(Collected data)
□ □ □ □ □ □ □

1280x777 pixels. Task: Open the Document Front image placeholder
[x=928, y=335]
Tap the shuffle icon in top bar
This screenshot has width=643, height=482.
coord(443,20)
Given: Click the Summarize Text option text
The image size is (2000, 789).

□ □ □ □ □ □ □

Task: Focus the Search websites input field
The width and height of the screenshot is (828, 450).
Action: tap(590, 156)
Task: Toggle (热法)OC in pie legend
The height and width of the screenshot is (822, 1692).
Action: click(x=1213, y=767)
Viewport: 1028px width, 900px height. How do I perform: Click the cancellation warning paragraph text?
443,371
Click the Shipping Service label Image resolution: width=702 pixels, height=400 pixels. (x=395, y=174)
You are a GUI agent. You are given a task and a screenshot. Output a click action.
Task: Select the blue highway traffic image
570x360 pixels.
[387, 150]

□ □ □ □ □ □ □

▸ DESCRIPTION OF THE TASK:
Return exactly the lines above from the line that has "Given: Click the Summarize Text option text" through the line that has "The image size is (2000, 789).", inclusive, and nothing else.

▸ YOUR SOLUTION:
Given: Click the Summarize Text option text
The image size is (2000, 789).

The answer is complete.